I’m going to describe a complete pipeline for Traffic Sign Recognition problem posed in Udacity course “Self-Driving Cars Engineer”. Traffic Sign Recognition is a basic, day by day task for self-driving cars. That’s why it has to be covered in the series about Self-Driving Cars where I present different projects related to this field. The recognition system processes a traffic sign image extracted from the road scene. Eventually, it should classify that sign into one of 43 categories. In order to make it happen, a Convolutional Neural Network is applied, being trained with 50.000 images beforehand.
Goals of the project
The goal of the Traffic Sign Recognition project is to build a Deep Neural Network (DNN) which is used to classify traffic signs. We should train the model so it can decode traffic signs from natural images using the German Traffic Sign Dataset. This data should be firstly preprocessed in order to maximize the model performance. After choosing model architecture, fine tuning and training, the model will be tested on new images of traffic signs found on the web. Because we deal with images classification, a Convolutional Neural Network is chosen as a type of DNN, which is a common choice for this type of problems. The code is written in Python with use of TensorFlow library. It’s great for making quick, high-level changes in our model architecture. In addition, TensorFlow supports computation on GPU which can really speed up required calculations. Finally, to make all calculations, I launched Amazon Web Services EC2 GPU instance to have bigger advantage over my laptop capabilities.
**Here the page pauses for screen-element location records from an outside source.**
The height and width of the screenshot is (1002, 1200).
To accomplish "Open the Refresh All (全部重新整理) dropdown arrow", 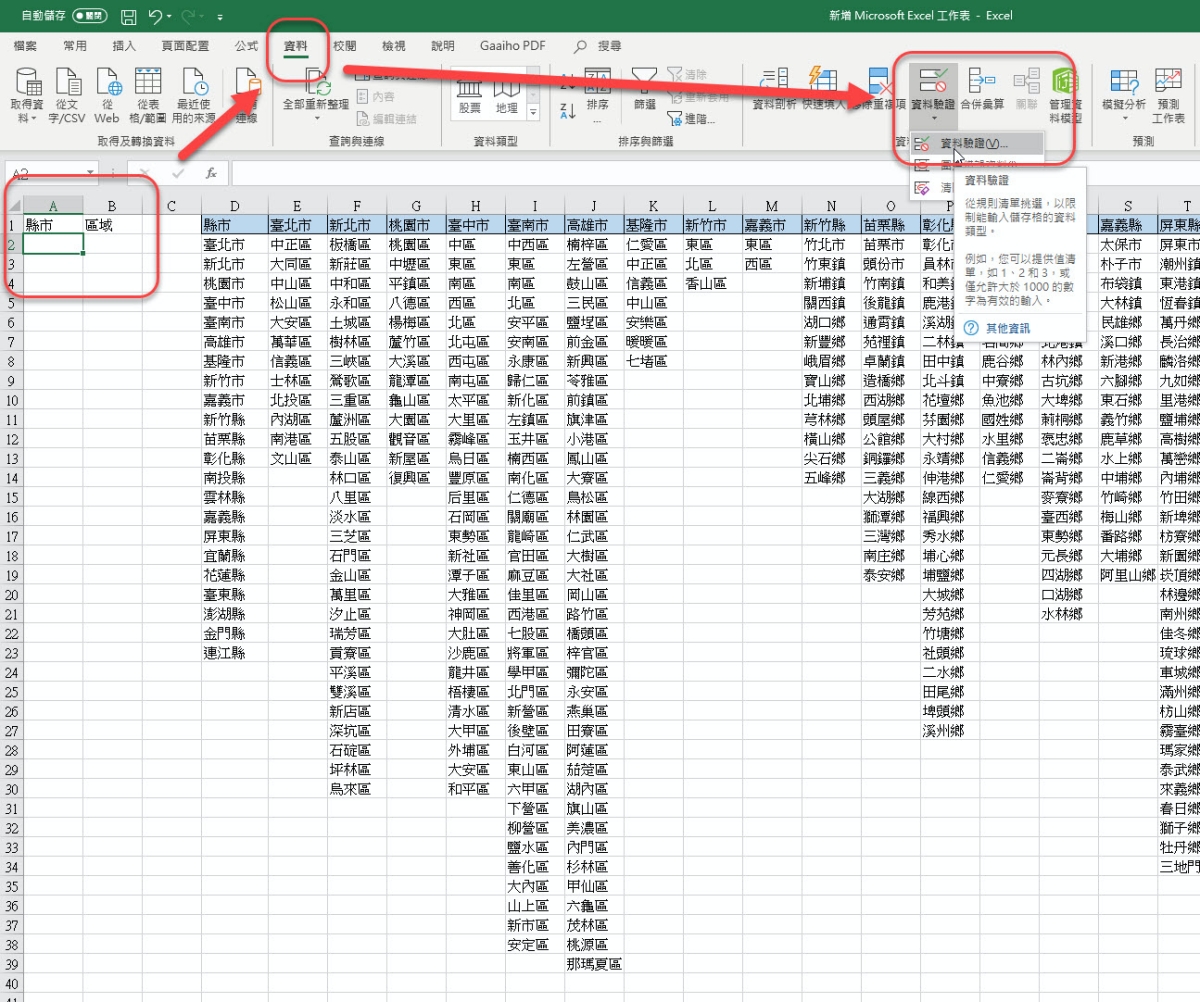I will (x=316, y=118).
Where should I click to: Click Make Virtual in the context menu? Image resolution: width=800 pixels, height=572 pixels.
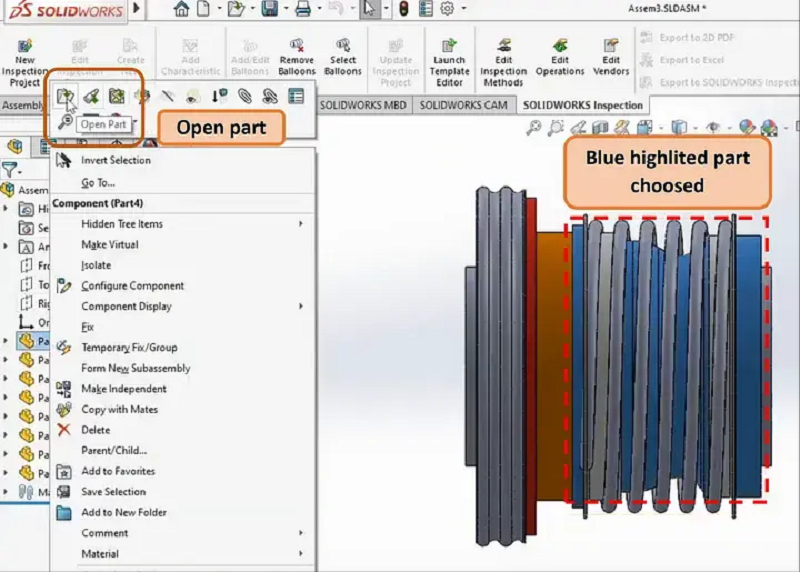(110, 245)

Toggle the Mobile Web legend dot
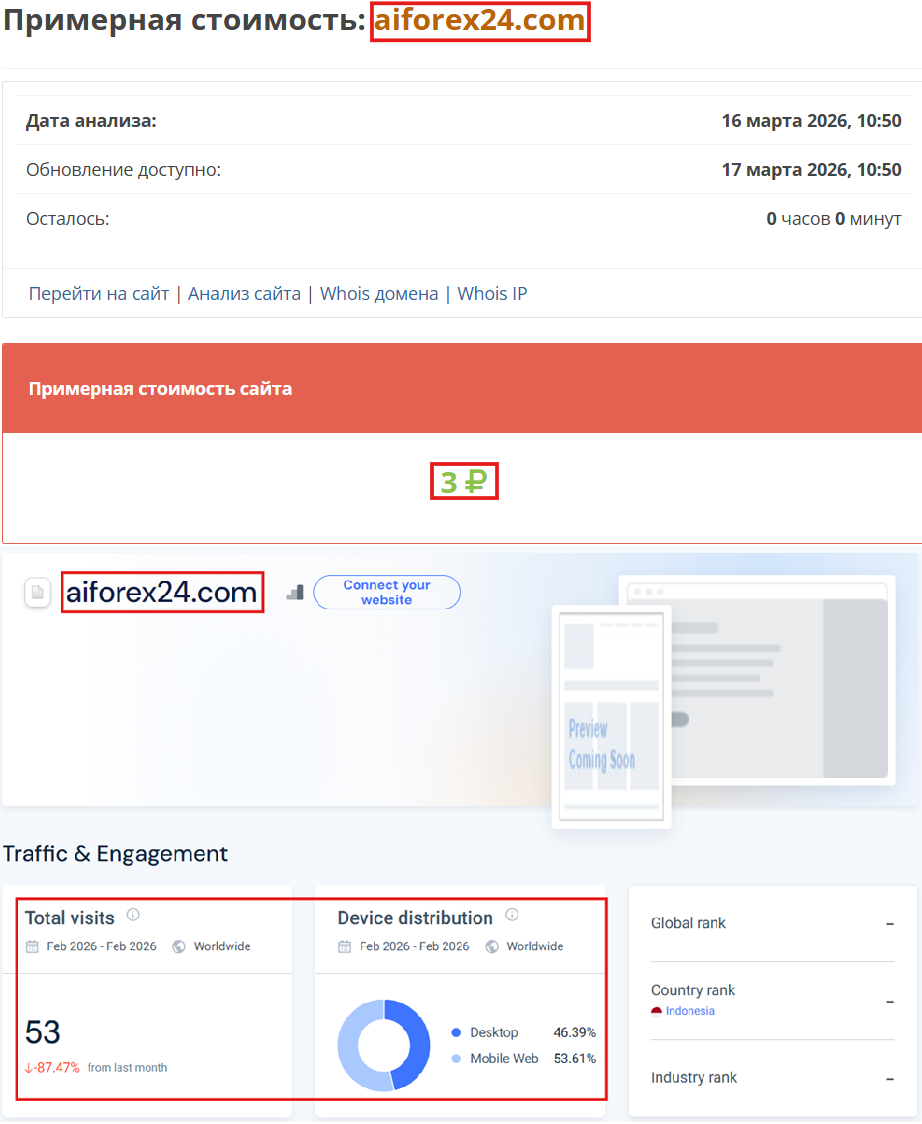[x=458, y=1058]
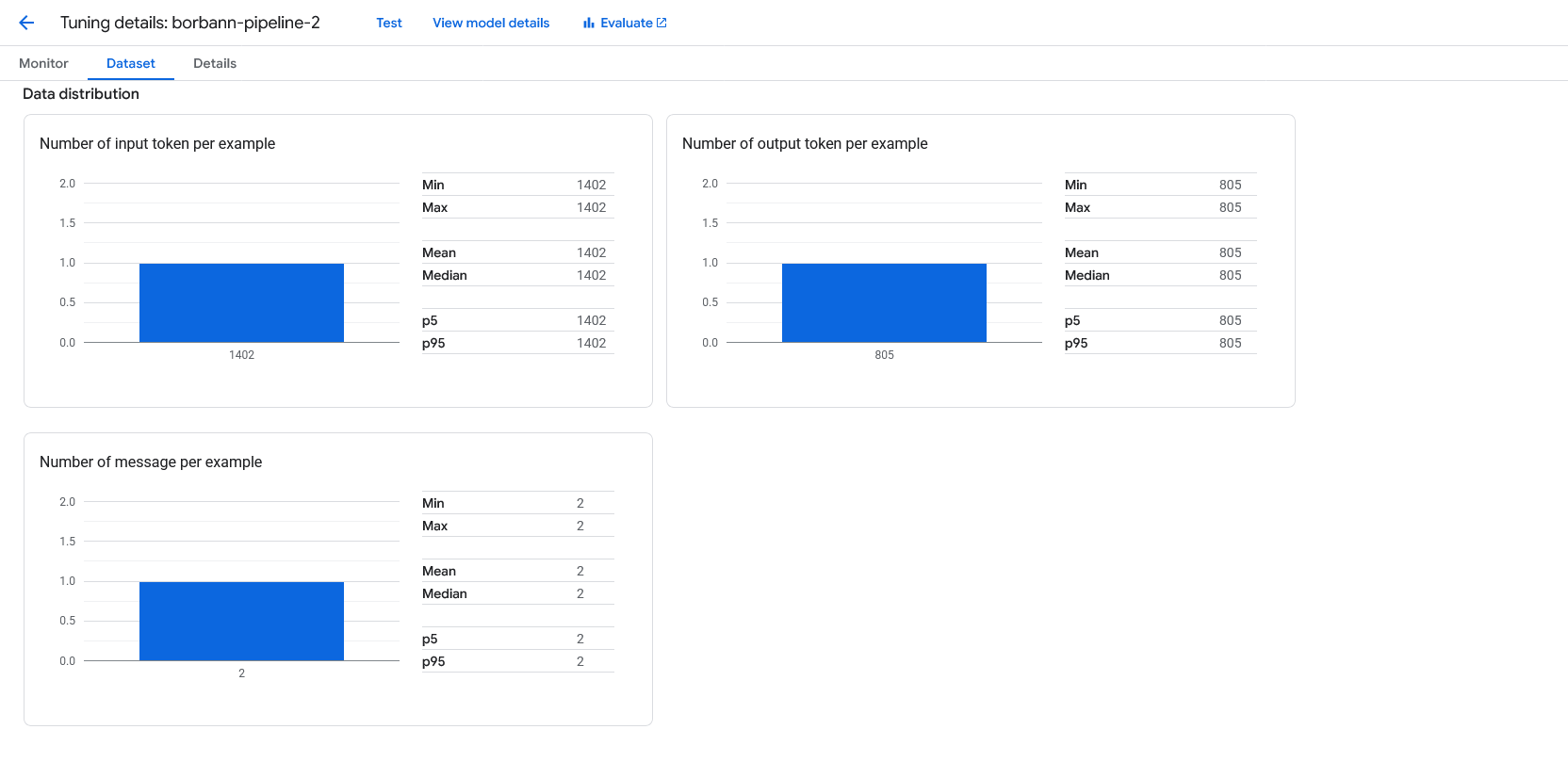Click the bar chart icon beside Evaluate

point(588,23)

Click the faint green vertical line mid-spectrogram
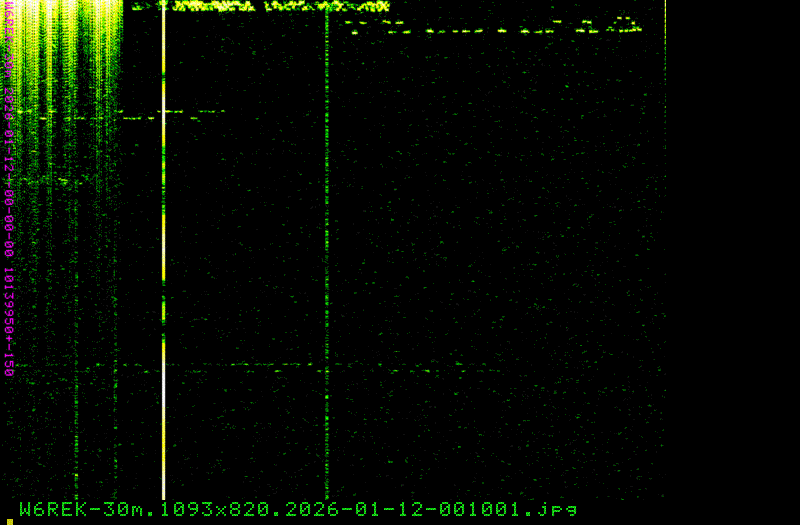point(327,250)
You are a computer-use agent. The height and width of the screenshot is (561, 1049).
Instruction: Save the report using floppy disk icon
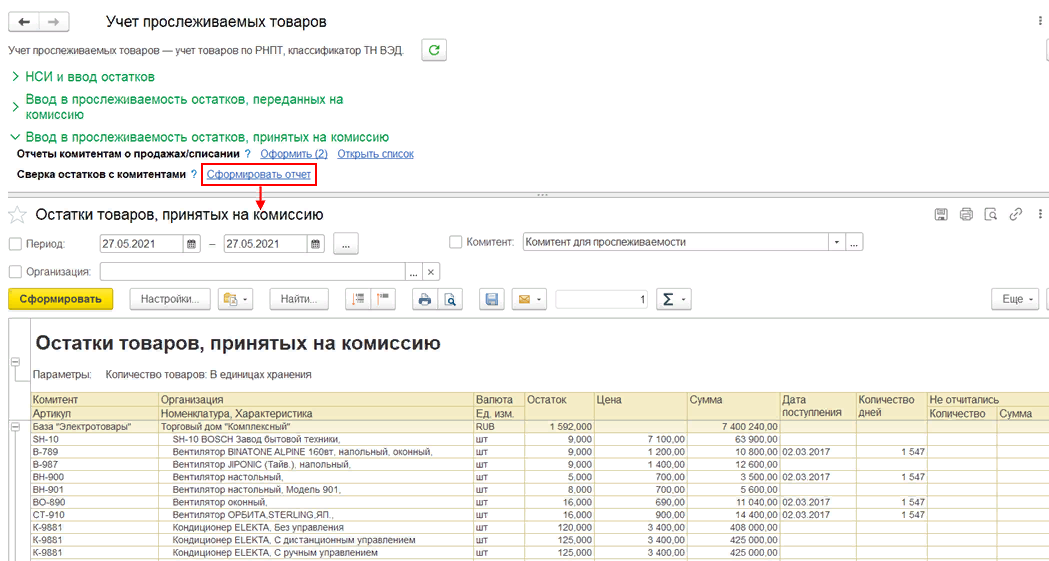491,299
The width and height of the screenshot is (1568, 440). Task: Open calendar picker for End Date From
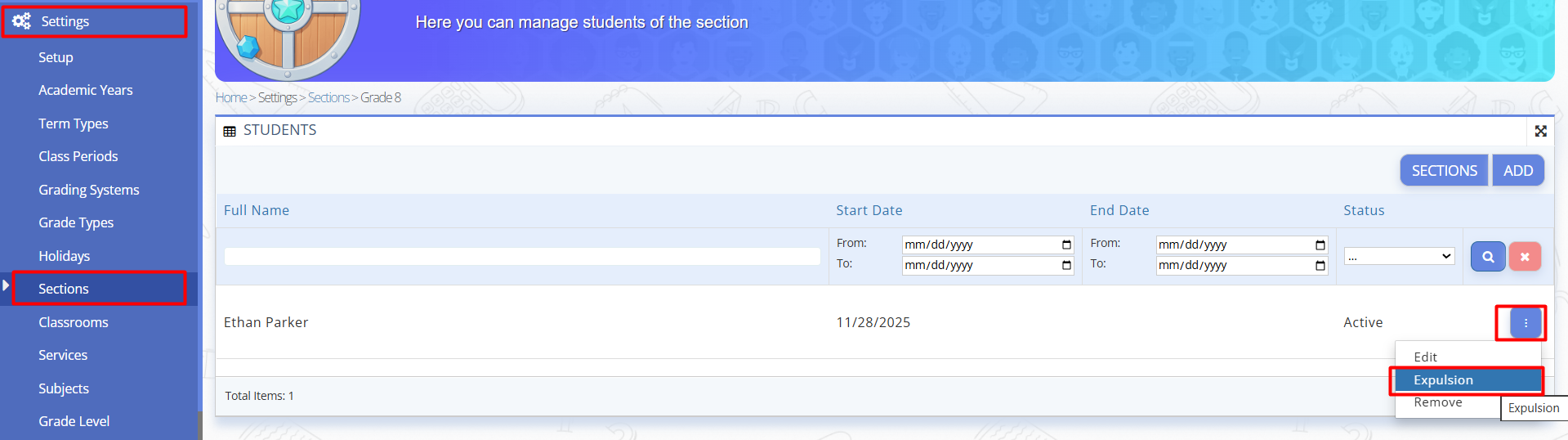[1320, 245]
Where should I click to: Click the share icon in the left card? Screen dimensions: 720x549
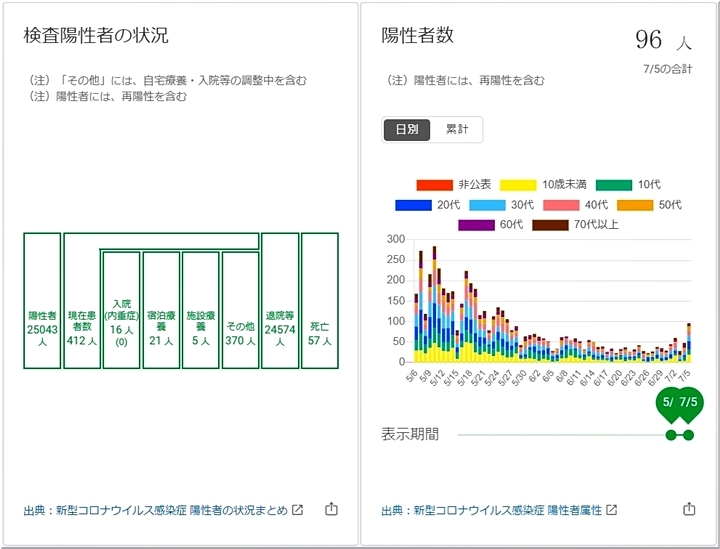point(331,509)
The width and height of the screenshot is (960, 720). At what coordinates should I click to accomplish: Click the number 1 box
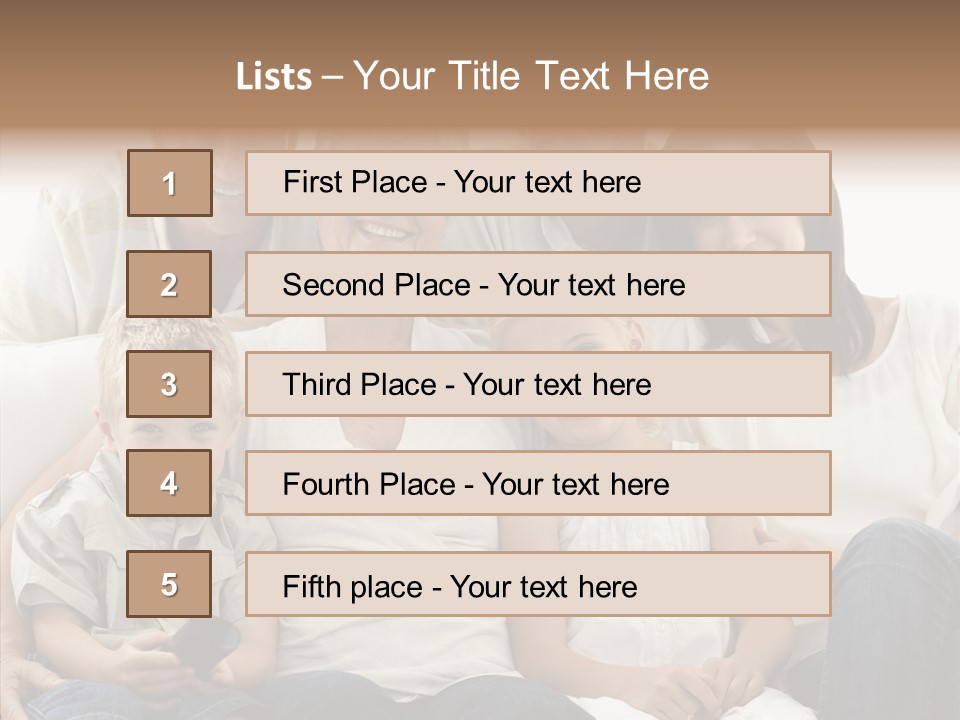(x=170, y=183)
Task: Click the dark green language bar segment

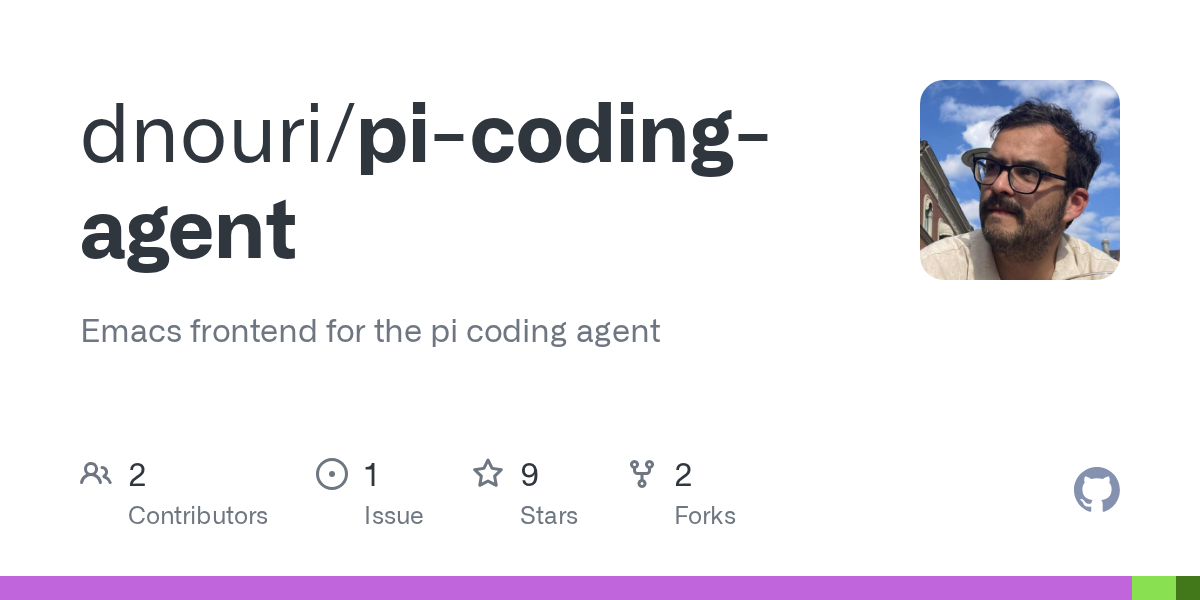Action: [1187, 588]
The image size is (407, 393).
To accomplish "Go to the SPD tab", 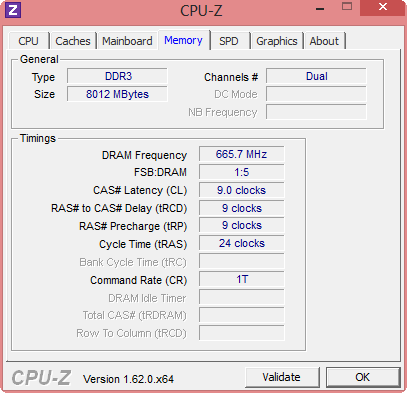I will 229,41.
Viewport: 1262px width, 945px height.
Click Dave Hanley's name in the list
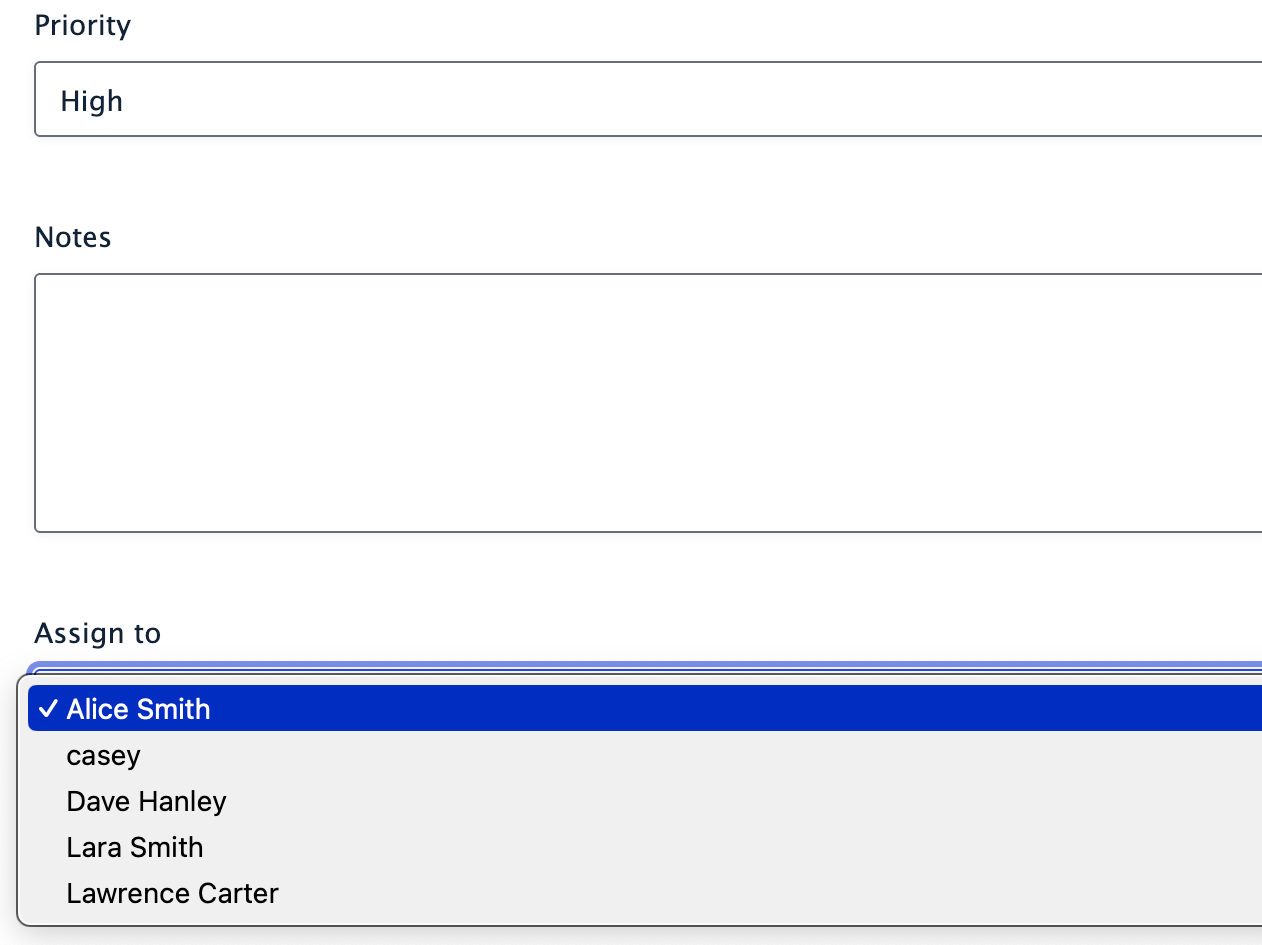146,800
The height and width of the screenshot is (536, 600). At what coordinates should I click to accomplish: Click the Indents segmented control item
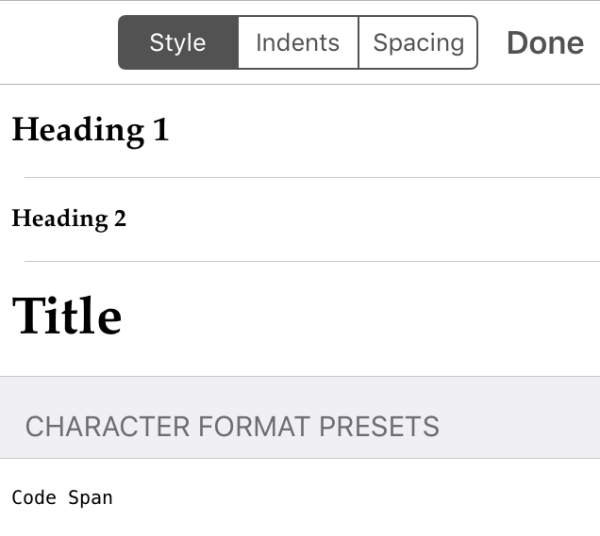coord(298,43)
My pipeline consists of 7 steps, which are quite common in classification problems:
- Loading the data
- Dataset exploration and visualization
- Data preprocessing
- Data augmentation
- Designing, training and testing a CNN model
- Using the model on new images
- Analyzing softmax probabilities
You can find a complete code for the project on github. It is presented in a convenient way using Jupyter Notebook where immediate results are showed after each code block.
The dataset is divided into training set (34.799 samples), validation set (4.410 samples) and test set (12.630 samples). Each sample represents a traffic sign labeled as one of 43 classes. It can be e.g. a stop sign, yield, 30 km/h speed limit etc. The shape of a traffic sign image is scaled to 32×32 pixels in 3 channel RGB representation (32x32x3). Below, there are a few random samples from the dataset:
We should firstly explore the dataset, understand it against the problem to solve. Let’s see how many samples we have here for each traffic sign class. We wouldn’t like the model to be biased towards any of the class. Below, there is a histogram of sample occurrences in the training set for each label.
Right now, we can see that some labels are greatly underrepresented while others have quite many representatives in the dataset. Should we dismiss the latter ones to equalize the histogram? Let’s draw firstly the subset of images which are belonging to the same class.
We can observe that images from the same class can be represented quite differently in the dataset. Generally, there can be different lighting conditions, image can be blurred, rotated or scaled. Indeed, these are samples which are extracted from real world images. And our model have to handle all of these conditions. So, it’s probably better not to truncate our dataset in order to obtain data balance. Let’s “produce” some new samples instead, mostly for underrepresented signs.
To generate so-called augmented data I randomly chose images to copy. To provide additional information to the model, I randomly rotated this copy and changed its brightness. For all these operations OpenCV library was used. I performed these operations until each label had 3200 samples. This increased the training set to 139.148 samples. As an illustration, here’s a drawing of a sample traffic sign with generated images (rotated and different brightness).
Next, I decided to convert the images from RGB to grayscale. As a consequence, we have 3 times less of the data to process which strongly influences on the training time. In addition, in the paper dealing with Traffic Sign Recognition as well, the authors discover that rejecting color information can even boost the final result. To experiment, at an early stage of my model architecture, I trained the model for 20 epochs using RGB, YUV color spaces and gray-scaled images. Likewise, the latest variation ended up with the best results. Finally, I also normalized the image data so that each pixel lies between -1 and 1. It prevents from numerical instabilities which can occur when the data resides far away from zero value.
Here is an example of a traffic sign image before and after grayscale and normalization. Histograms of both images are depicted as well.
Designing a Deep Neural Network model
Now, it’s finally time to feed the data to the neural network. Choosing the network architecture, tuning different parameters again and again is probably the most demanding task. There are no clear rules for the model optimization. Besides some proven rule of thumbs, our experience often plays a big role. Furthermore, when dealing with deep neural networks you have to wait for the results of each tested model a relatively long time. Of course, it depends on the available processing power. For this project I used AWS EC2 instance with Nvidia GPU inside, which increased the speed about 6 times comparing to results obtained on my laptop running on i7 CPU core.
To give a brief overview of the model complexity, I will name the most important model parameters. As this is a general look into the Traffic Sign Recognition project, I’m not going to explain them in details. These parameters, called sometimes “hyperparameters” are: batch size, number of epochs, learning rate, loss regularization, dropout rate or pooling type. They are often discussed and benchmarked by researchers. However, the choice of type and model structure itself is equally significant. Convolutional Neural Network, introduced very nicely here, fits very well for our task. But there are many well-established sub-types of CNN like LeNet (1990s), AlexNet (2012), GoogLeNet (2014) or VGGNet (2014). They are differing with number of neuron layers (model depth), connections between them, number of operations or parameters which are updated on each iteration. A good comparison of the most popular architectures can be found here.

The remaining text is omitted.